Salt baking is a classic fish preparation that likely originated with the Phoenicians. It is known for sealing in the juices and seasoning the fish during the cooking process. It is particularly suited to fish with a low oil content like lionfish. Flores served the Salt-baked Lionfish with Soft Herbs, Arbequina Olive Oil and Crushed Ruby Red Grapefruit. These ingredients were truly accompaniments added only at plating. This made it easy to pry off chunks of lionfish and confirm the unadulterated texture and moisture of the flesh. Then roll them with grapefruit and chives, dill, chervil and tarragon to enjoy the synergy of tart and earthy flavors.
Grilled Lionfish with Charred Fish Bone Dashi, Toscano Kale, Radishes, Hon-Shimeji and Farm Egg surrounded the lionfish fillet with other strong flavors and textures in a more demanding test of its menu versatility. The umami rich Hon-Shimeji (Brown Beech) mushrooms have earthy and nutty flavors. Dashi only amplifies the umami. The bitterness in kale compliments this bearhug of umami, as does the tartness of the radish slice perched on top of the fillet. The egg? Not sure what this adds to a mouthful of fish (lion or other) but it was a great emulsifier of the bitterness in the quail.
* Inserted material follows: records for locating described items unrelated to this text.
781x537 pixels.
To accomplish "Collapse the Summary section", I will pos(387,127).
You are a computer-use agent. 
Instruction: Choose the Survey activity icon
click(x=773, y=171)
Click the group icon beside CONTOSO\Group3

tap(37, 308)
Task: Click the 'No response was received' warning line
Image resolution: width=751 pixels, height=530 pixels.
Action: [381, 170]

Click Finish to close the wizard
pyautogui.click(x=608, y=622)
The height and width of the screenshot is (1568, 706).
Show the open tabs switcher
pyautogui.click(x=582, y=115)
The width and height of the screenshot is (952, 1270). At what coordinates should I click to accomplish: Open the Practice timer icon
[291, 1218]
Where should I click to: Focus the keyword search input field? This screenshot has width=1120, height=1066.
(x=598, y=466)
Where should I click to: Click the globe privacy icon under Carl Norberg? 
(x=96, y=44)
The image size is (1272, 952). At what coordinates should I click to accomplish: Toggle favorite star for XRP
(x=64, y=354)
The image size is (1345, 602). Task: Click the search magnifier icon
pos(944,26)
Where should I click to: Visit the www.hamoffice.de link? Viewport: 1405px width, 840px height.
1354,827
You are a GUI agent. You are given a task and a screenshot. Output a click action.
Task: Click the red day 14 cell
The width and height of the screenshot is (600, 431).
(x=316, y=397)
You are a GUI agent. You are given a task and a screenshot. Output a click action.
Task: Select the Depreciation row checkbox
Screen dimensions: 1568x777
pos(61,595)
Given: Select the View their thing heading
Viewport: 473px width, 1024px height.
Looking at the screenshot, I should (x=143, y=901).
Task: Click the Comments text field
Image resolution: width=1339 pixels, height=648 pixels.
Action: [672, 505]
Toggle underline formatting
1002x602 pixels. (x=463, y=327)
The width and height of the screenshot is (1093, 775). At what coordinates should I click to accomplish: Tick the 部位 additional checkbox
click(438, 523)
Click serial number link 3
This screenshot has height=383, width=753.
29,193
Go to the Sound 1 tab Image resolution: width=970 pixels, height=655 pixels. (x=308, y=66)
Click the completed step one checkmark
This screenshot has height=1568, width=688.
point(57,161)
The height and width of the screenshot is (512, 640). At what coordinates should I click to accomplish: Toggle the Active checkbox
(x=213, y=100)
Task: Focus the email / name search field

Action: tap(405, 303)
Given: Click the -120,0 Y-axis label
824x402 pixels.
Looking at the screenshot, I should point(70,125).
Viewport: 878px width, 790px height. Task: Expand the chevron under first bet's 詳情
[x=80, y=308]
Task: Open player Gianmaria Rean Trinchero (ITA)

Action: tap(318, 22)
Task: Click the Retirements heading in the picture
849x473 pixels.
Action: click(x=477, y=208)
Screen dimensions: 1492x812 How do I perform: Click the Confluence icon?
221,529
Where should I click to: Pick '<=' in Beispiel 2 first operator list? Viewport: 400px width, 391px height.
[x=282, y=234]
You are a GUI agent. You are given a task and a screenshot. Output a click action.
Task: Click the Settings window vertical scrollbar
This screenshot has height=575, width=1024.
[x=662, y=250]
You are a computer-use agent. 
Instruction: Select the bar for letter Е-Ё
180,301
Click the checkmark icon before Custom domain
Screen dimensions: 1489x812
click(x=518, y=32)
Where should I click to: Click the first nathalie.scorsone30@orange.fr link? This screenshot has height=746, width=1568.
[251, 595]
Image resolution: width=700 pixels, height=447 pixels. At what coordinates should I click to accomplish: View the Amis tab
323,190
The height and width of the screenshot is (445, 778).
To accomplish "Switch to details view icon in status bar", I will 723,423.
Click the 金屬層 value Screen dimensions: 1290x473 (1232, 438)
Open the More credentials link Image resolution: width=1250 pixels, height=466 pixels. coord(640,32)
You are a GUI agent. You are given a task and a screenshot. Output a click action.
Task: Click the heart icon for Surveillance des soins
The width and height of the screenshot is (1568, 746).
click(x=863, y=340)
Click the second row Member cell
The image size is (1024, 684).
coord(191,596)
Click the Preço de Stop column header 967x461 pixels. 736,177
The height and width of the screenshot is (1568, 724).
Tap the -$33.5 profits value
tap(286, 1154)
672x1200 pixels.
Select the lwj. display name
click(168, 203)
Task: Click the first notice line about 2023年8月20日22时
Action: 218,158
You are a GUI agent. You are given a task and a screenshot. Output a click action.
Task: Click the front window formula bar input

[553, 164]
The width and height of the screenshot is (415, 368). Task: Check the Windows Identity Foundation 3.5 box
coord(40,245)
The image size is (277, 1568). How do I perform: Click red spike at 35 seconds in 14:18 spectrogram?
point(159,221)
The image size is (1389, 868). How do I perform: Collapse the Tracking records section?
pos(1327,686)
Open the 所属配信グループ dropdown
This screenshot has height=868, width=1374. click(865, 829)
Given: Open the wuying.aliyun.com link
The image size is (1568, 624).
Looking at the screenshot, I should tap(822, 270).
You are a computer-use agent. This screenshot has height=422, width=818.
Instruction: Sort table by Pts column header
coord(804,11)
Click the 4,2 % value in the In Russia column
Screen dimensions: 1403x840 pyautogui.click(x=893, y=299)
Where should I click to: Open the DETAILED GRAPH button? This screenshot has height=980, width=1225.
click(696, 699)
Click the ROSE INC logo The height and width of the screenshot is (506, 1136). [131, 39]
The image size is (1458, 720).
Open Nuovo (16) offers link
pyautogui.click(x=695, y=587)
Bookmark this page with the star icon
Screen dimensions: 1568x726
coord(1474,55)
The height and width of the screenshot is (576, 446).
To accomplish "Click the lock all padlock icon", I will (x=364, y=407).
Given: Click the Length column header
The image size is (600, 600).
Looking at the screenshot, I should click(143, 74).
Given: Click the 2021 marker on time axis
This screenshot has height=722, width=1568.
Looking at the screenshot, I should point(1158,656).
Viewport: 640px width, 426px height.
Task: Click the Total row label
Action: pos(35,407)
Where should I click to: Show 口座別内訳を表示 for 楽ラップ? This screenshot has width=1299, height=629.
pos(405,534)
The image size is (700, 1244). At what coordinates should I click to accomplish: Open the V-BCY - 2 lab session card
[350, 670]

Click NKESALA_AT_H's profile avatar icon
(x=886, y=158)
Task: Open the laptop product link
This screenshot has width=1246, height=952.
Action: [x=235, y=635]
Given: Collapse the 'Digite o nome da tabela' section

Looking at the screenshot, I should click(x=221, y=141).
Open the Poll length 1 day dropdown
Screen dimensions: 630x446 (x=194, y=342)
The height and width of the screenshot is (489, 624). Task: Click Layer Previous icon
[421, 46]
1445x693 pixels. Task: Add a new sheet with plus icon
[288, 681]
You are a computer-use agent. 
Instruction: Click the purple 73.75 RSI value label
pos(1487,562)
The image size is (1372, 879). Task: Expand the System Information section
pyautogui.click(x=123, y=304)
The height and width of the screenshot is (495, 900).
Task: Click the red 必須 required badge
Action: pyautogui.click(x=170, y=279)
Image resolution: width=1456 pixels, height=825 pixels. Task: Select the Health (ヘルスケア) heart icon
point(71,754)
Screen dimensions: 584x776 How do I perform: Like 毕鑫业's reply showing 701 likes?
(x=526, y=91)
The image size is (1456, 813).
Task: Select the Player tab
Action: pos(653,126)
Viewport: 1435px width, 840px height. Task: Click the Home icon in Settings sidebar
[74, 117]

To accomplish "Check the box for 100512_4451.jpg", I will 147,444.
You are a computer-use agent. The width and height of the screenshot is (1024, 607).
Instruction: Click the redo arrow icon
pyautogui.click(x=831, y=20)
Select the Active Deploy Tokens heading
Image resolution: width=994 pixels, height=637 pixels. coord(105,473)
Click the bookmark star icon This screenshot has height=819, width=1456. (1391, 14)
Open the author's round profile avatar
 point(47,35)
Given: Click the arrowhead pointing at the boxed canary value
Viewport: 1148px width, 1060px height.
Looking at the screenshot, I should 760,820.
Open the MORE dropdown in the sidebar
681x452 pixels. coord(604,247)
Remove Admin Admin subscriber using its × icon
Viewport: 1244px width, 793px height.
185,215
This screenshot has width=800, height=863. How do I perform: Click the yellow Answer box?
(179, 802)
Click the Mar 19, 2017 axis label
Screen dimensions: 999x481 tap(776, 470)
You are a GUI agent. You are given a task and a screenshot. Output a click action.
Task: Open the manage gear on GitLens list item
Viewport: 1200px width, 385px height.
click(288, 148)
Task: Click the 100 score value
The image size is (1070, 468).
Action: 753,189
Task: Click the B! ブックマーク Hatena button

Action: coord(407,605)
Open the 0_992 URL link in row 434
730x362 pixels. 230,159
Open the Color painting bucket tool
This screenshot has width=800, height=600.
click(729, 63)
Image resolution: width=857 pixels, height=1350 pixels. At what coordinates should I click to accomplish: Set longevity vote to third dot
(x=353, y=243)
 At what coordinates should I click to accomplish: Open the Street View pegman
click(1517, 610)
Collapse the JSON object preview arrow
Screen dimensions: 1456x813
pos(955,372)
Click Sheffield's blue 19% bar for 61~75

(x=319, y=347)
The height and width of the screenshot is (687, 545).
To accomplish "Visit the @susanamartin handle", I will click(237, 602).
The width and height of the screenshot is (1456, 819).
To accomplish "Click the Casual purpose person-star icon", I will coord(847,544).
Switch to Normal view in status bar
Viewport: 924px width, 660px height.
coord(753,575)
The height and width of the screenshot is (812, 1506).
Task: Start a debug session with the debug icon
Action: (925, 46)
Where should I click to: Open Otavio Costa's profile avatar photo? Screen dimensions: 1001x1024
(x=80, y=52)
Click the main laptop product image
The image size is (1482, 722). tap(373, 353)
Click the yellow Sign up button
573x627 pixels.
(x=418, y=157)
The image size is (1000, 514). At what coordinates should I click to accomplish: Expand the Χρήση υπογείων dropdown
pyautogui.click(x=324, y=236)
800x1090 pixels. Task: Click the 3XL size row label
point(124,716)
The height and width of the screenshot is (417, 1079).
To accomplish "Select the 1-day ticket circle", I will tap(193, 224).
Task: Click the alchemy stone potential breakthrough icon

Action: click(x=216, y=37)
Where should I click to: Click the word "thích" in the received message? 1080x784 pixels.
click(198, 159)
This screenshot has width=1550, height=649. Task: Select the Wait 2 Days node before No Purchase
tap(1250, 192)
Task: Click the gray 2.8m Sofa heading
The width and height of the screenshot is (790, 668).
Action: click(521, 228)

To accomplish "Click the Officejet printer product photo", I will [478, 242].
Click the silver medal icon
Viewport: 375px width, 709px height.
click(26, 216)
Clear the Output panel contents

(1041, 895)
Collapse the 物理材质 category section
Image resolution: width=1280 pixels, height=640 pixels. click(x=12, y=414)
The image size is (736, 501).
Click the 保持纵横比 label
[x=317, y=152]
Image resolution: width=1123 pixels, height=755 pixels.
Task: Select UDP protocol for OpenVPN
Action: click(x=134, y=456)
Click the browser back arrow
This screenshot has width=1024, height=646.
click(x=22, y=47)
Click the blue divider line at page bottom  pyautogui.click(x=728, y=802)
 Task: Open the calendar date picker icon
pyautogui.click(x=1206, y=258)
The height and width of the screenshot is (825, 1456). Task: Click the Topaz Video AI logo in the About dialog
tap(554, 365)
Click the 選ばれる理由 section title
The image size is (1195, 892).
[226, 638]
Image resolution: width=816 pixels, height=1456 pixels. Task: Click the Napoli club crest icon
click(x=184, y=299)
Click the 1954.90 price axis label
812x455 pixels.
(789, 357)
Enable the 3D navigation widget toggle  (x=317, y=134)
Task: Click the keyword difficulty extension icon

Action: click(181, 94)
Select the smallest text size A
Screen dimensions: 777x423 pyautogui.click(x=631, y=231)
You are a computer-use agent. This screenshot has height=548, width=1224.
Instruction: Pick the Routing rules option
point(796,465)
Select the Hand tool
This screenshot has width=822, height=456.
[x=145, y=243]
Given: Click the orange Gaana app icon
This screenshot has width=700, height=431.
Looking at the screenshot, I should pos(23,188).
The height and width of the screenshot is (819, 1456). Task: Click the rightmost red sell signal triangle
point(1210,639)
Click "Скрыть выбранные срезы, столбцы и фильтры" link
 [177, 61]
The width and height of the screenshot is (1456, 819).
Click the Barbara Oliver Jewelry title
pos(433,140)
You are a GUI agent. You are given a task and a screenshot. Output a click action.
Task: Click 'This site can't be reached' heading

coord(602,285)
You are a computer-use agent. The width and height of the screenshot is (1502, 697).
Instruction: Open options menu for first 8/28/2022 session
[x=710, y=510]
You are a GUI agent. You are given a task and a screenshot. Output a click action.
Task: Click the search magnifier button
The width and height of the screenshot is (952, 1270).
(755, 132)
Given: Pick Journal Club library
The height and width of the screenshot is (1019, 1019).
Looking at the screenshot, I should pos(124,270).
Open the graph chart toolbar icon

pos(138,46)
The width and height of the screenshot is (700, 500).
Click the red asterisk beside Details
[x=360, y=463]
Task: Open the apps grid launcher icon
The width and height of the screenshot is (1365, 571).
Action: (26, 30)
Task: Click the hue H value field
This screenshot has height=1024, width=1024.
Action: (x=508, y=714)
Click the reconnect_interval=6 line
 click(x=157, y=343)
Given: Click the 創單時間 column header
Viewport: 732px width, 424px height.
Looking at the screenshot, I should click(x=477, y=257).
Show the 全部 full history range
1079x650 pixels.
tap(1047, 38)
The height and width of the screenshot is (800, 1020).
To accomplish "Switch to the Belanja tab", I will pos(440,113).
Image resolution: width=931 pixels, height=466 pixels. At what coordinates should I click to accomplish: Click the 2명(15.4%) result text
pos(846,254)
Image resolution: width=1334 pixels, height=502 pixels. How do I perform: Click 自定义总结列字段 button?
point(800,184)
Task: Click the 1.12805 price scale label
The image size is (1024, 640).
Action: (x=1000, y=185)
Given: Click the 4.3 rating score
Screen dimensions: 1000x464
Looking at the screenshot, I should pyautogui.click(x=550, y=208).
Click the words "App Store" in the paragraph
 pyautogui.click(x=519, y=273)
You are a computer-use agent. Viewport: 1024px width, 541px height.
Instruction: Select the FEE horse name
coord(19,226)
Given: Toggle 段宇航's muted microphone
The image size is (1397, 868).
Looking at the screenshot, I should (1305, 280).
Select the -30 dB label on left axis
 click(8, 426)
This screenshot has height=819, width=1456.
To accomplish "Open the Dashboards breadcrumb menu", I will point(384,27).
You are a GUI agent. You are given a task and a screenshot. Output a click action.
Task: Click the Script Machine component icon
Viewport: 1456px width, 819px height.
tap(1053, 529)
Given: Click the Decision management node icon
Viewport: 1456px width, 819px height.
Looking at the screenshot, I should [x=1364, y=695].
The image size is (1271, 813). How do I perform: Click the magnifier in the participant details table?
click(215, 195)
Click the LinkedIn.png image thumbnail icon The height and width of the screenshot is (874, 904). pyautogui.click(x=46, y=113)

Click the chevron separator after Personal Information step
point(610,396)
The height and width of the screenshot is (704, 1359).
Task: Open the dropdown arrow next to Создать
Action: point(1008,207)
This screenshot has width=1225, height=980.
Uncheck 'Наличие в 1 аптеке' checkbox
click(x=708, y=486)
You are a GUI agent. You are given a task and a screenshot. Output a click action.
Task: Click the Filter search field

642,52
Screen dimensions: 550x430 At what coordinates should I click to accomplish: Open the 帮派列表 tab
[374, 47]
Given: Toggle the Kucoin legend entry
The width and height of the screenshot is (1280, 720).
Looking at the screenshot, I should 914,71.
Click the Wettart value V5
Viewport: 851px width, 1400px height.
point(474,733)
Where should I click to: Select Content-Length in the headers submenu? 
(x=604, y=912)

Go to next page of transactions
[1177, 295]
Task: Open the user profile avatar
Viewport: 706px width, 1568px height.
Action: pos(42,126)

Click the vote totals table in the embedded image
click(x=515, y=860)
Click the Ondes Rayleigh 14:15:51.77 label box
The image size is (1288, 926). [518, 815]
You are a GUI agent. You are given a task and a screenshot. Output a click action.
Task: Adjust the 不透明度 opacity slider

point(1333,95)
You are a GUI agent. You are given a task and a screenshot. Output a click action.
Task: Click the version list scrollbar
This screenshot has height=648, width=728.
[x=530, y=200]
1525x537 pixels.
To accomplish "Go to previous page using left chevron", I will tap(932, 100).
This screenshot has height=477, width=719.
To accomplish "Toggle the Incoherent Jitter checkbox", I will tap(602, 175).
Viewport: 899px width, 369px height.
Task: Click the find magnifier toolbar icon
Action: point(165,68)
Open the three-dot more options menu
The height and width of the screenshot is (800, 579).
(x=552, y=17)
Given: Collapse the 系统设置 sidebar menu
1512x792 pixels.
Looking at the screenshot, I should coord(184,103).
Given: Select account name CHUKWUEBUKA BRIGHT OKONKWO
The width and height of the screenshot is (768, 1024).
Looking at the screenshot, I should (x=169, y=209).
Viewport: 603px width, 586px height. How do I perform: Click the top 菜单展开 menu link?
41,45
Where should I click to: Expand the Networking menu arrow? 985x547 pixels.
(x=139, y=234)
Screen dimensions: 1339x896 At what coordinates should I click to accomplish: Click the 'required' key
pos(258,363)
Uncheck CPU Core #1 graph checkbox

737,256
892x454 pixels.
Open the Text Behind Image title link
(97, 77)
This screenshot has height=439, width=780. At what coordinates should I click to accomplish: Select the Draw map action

Is There a Lionfish In Your Future?
There is, if you let it in. I apologise for sounding like a new-age psychiatrist but you have to forget its predatory ways in the wild. Forget its venom. Forget its ferocious appearance, maybe. Just enjoy the succulent flesh when cooked in any number of conventional fish preparation methods. It will only be in the pickiest and resourceful seafood restaurants initially, and the geekiest seafood shops. But, like other species before it, it will take over the diets of millions of people. The lionfish, predatory - dead or alive.